ATR FTIR Study of the Interaction of TiO2 Nanoparticle Films with β-Lactoglobulin and Bile Salts.

Abstract

The technique of in situ particle film attenuated total reflection Fourier transform infrared spectroscopy (ATR FTIR) has been used to probe the adsorption and coadsorption (sequential) of a common food protein (β-lactoglobulin, BLG) and two representative bile salts (taurocholic acid and glycocholic acid, abbreviated as TCA and GCA) onto the surface of titanium dioxide (TiO2) nanoparticles. Evaluating of binding interactions between commonly used (historically now, in some countries) food additives and food components, as well as the body's own digestion chemicals, is a critical step in understanding the role of colloidal phenomena in digestion and bioavailability. TCA is found to adsorb onto TiO2 but without any significant ability to be retained when it is not present in the aqueous phase.
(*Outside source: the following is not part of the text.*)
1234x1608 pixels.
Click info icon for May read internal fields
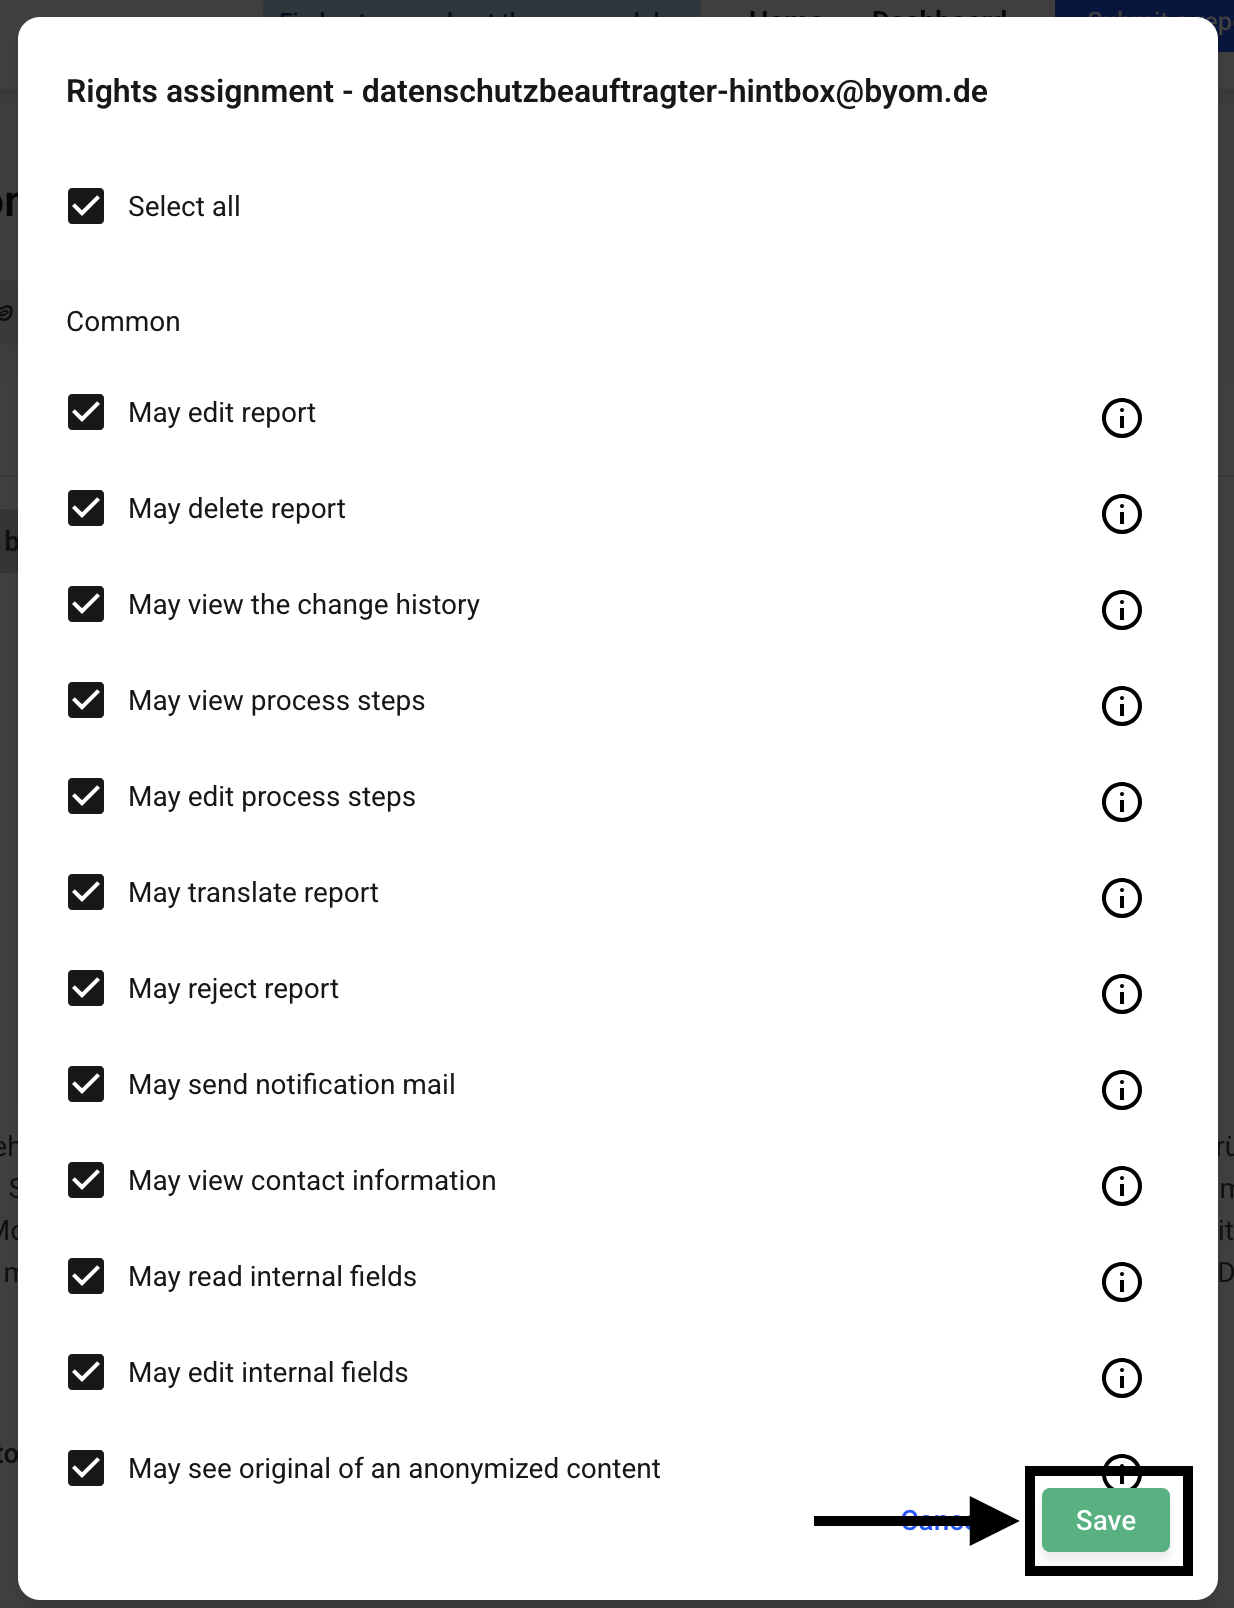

GCA is also found to adsorb via two distinct binding mechanisms, with one type of adsorbed species being resistant to removal. BLG adsorbs, is irreversibly bound, and has altered conformation when adsorbed at pH 2 (stomach conditions) to the conformation when adsorbed at pH 6.5 (small intestine conditions). This altered conformation is not interface-dependent and is mirrored in the solution spectra of BLG. Sequential coadsorption studies indicate that TCA and GCA adsorb onto TiO2 nanoparticle surfaces and display similar degrees of reversibility and binding in the presence or absence of preadsorbed BLG.